__Problem details__: Any picture must be dropped, but each line of the data should be duplicated exactly.

__Provided material__:
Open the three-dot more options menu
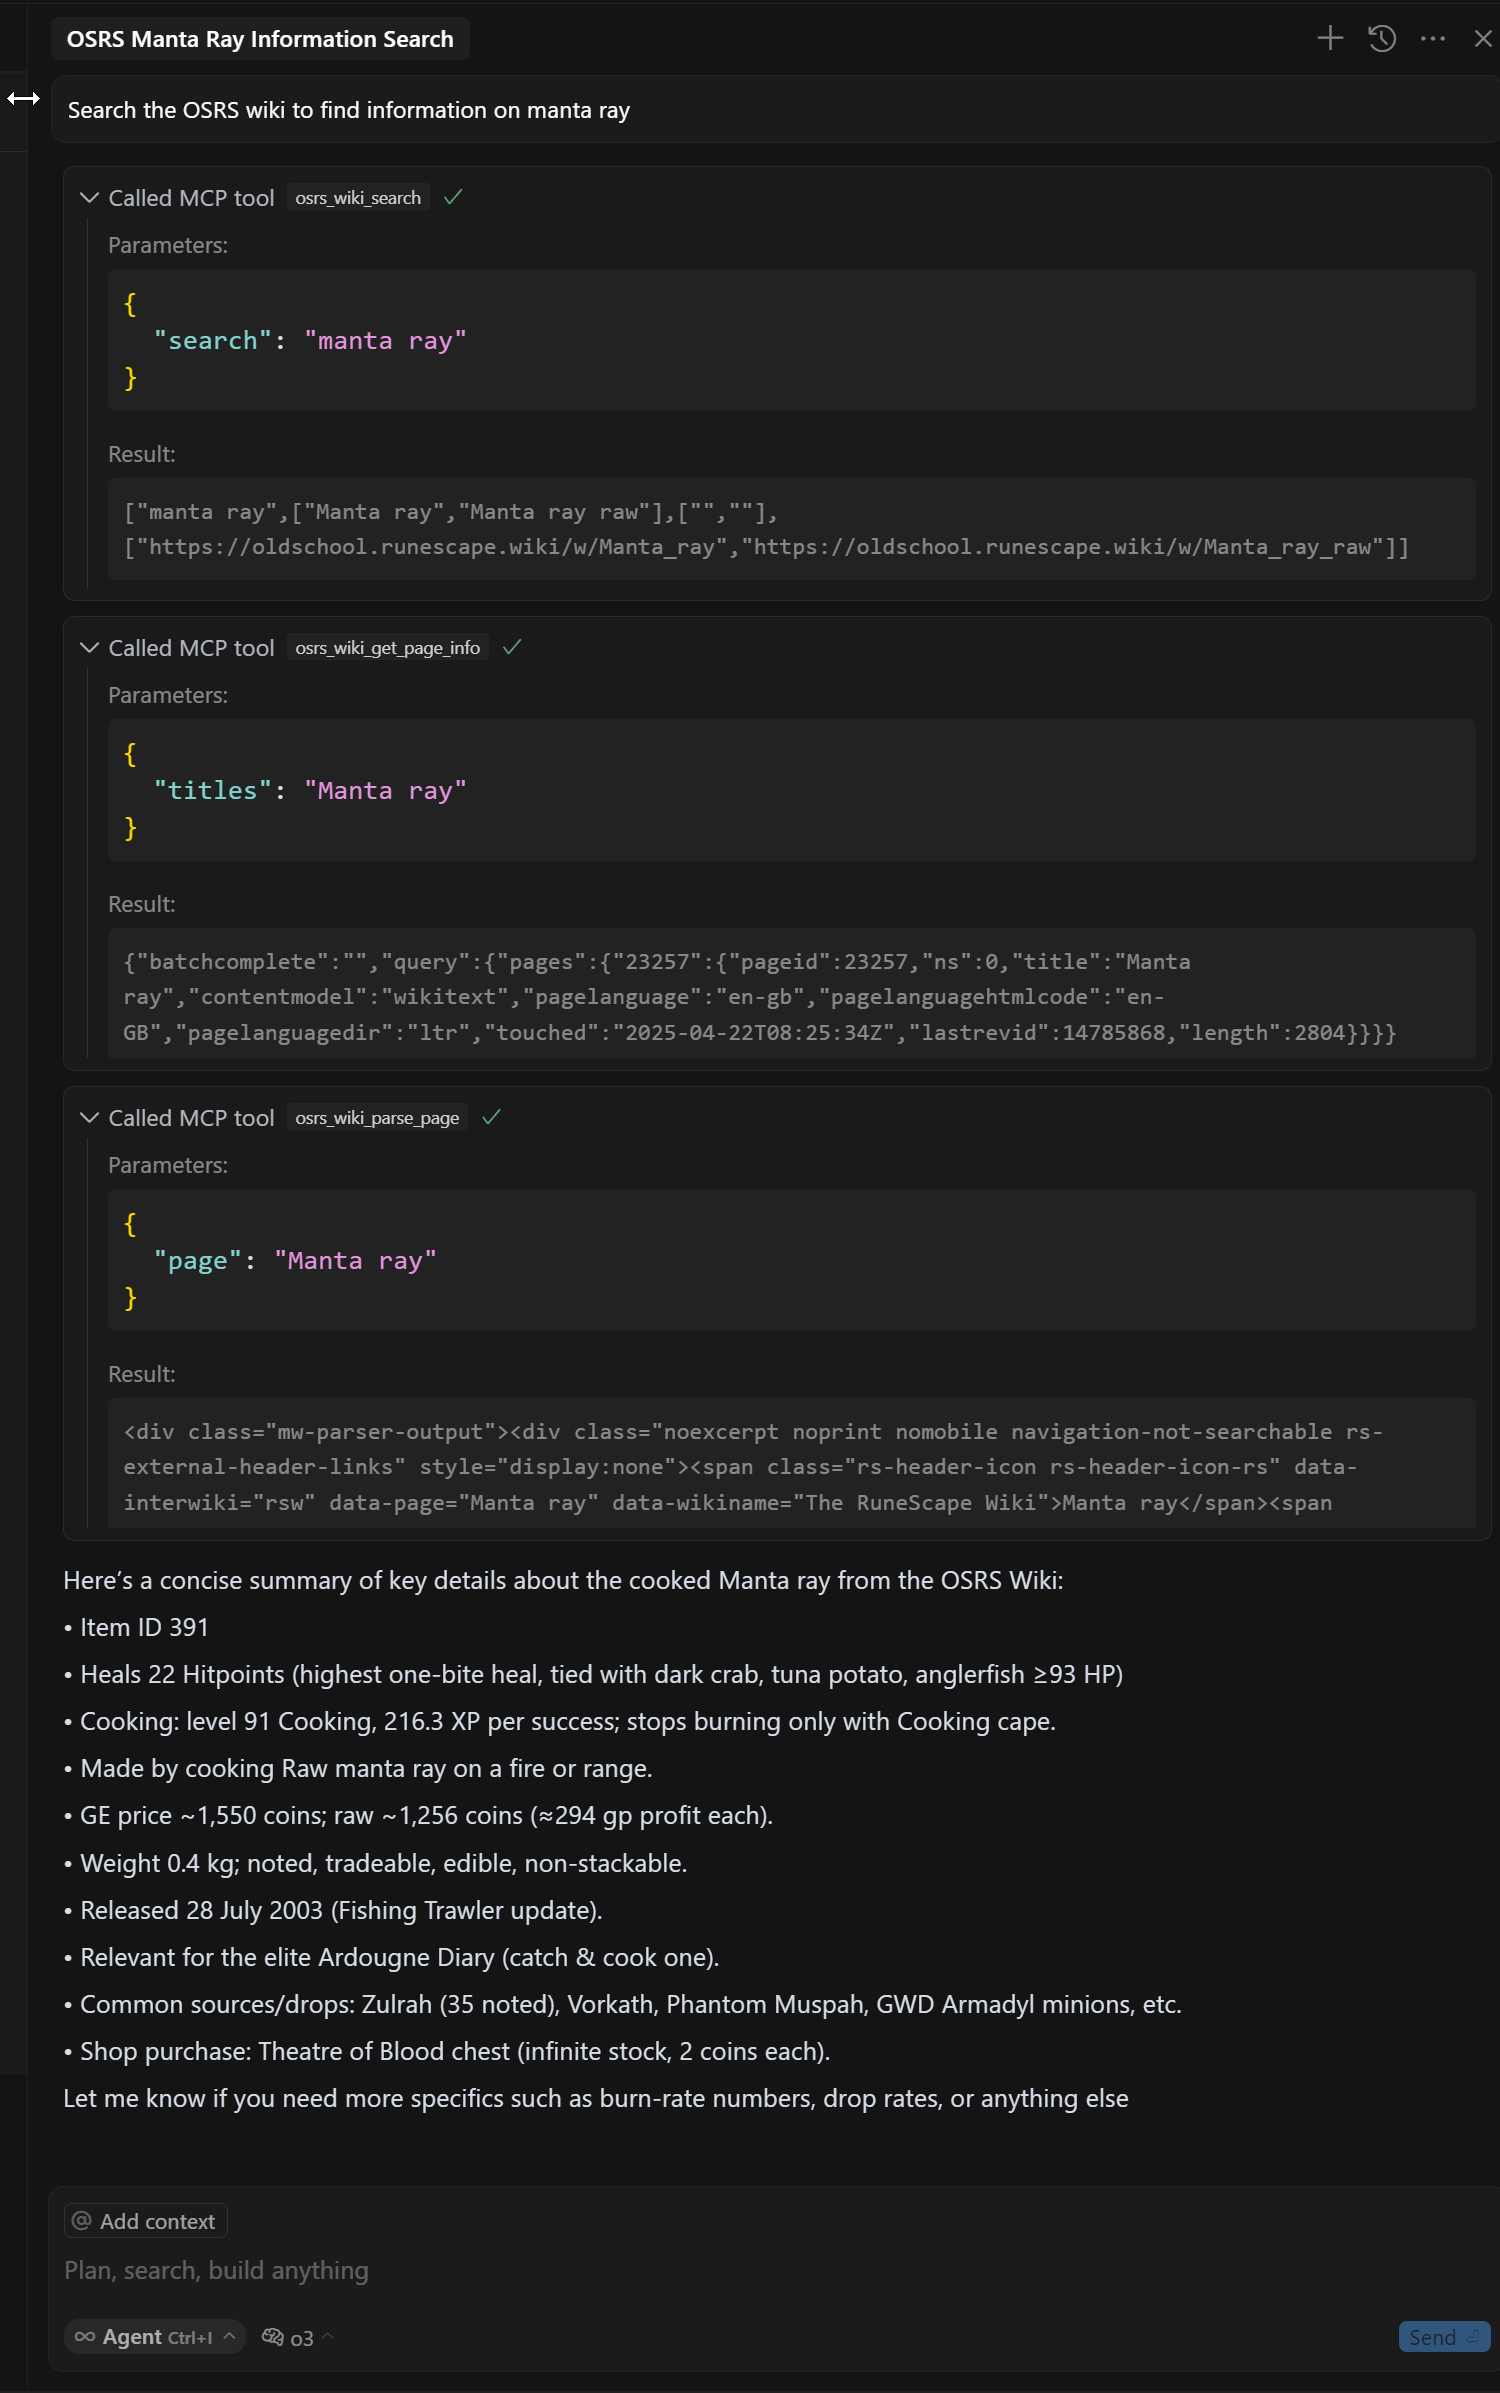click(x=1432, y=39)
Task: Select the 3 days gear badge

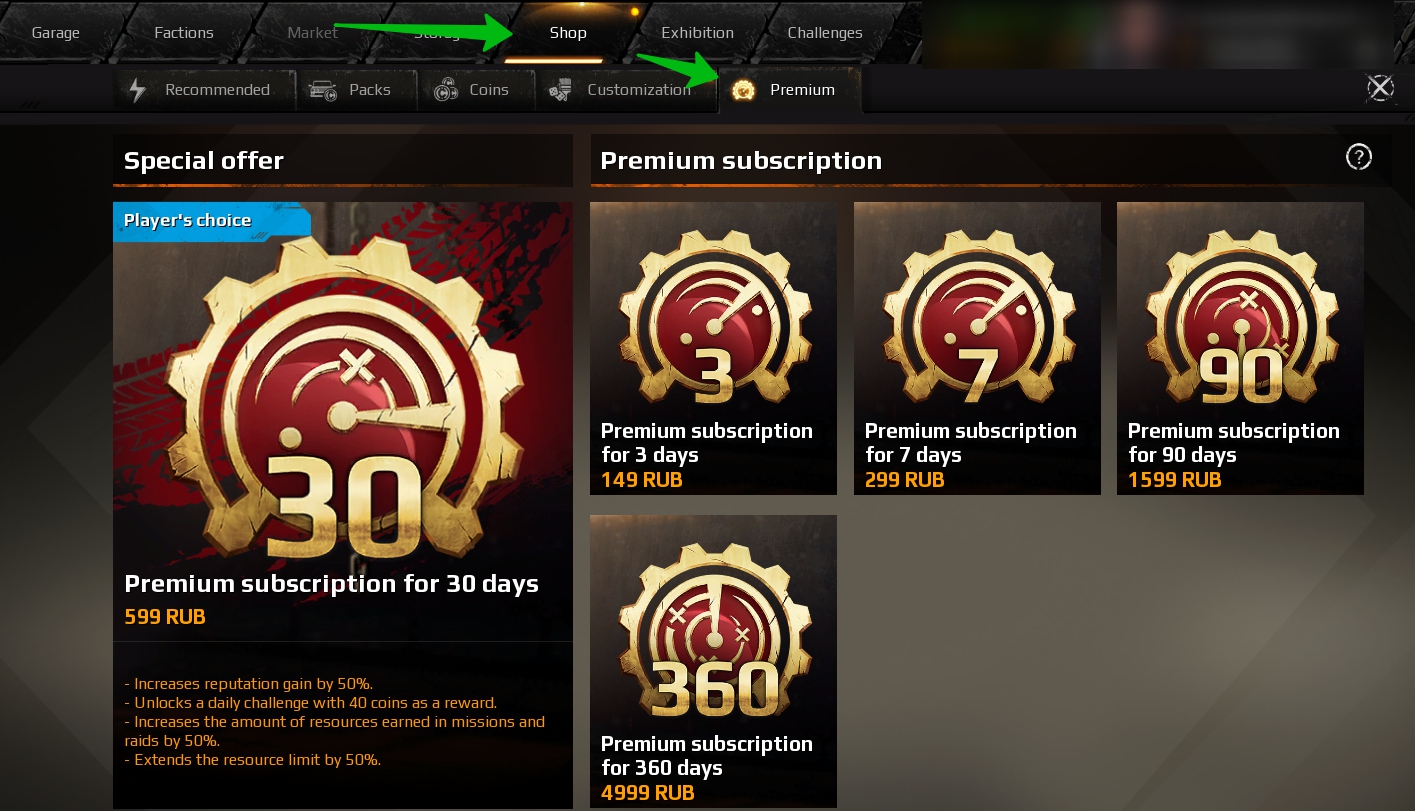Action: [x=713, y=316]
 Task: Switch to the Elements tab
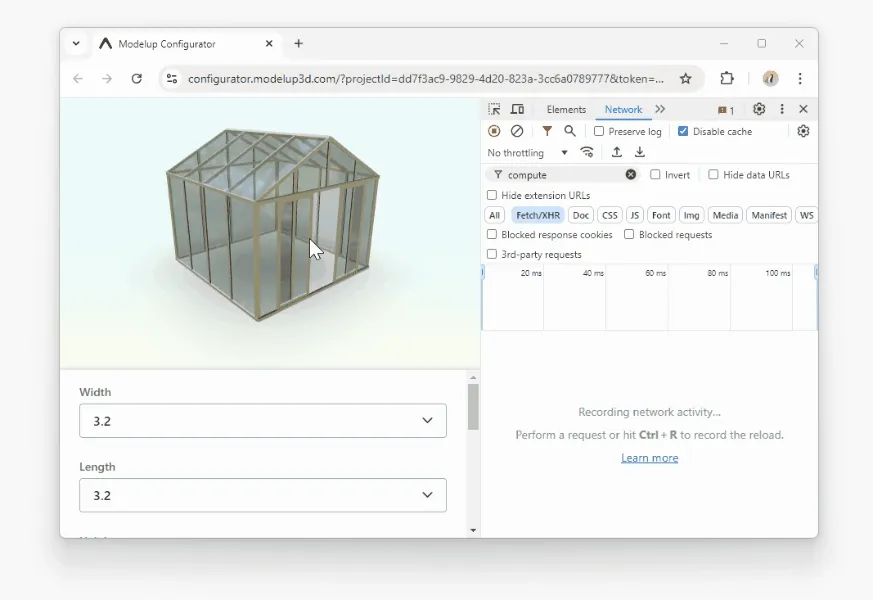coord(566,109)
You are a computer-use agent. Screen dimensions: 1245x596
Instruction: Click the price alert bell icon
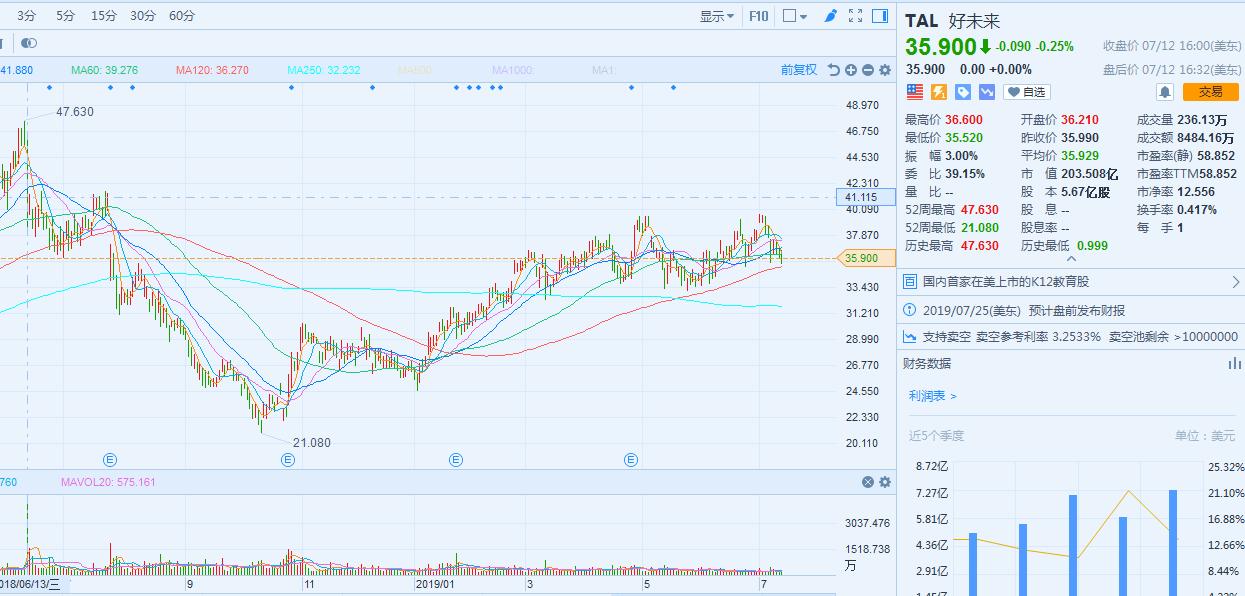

__Task output__:
Open the three-dot more options menu
click(x=1432, y=39)
Task: Select the 3 days gear badge

Action: [x=713, y=316]
 Task: Switch to the Elements tab
coord(566,109)
You are a computer-use agent. Screen dimensions: 1245x596
Instruction: Click the price alert bell icon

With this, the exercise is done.